City Fights AIDS With iPhone App

Just in time for World AIDS Day, the city has launched a new high-tech salvo against the transmission of STDs.

A new app released by the Department of Public Health is called STD411, and it shows users how different diseases are correlated with different sex acts. A grid of blinking condoms reveal, for example, that anal intercourse carries a high risk of HIV transmission, which masturbation carries a low risk of hepatitis as long as sex toys are cleaned and hands are washed.

The app cost about $4,000 to produce, and was paid for with funds from the Centers for Disease Control.

Recent research has shown that among men who have sex with men, online hookups correlate with riskier sexual behavior. An alarmingly high percentage of partners do not ask each other about HIV status, or simply guess. It's a high priority for the DPH to intervene and educate those individuals about responsible intercourse.

Other organizations have engaged in similar outreach.
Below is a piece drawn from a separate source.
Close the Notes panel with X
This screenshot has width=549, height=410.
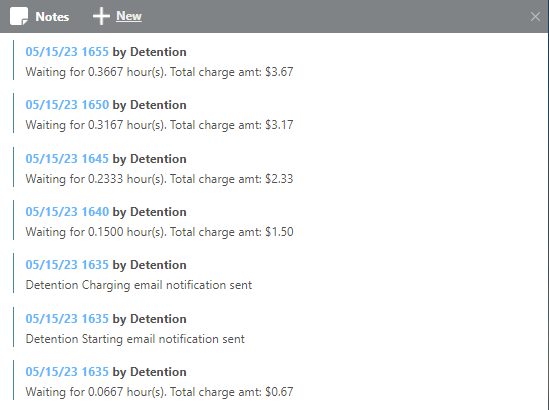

Oakland-based ISIS spearheaded an interactive text-messaging service in Toronto that provides users with up-to-date sex information, tailored to their expressed interests.

An a new location-aware iPhone app from Europe shows users where their closest condom dispensers are. Only a few American cities are participating in that application, so the closest registered dispenser to San Francisco is in San Diego. But here's a tip: swing by the LGBT Center on Market near Octavia for all the safe sex help you could possibly require.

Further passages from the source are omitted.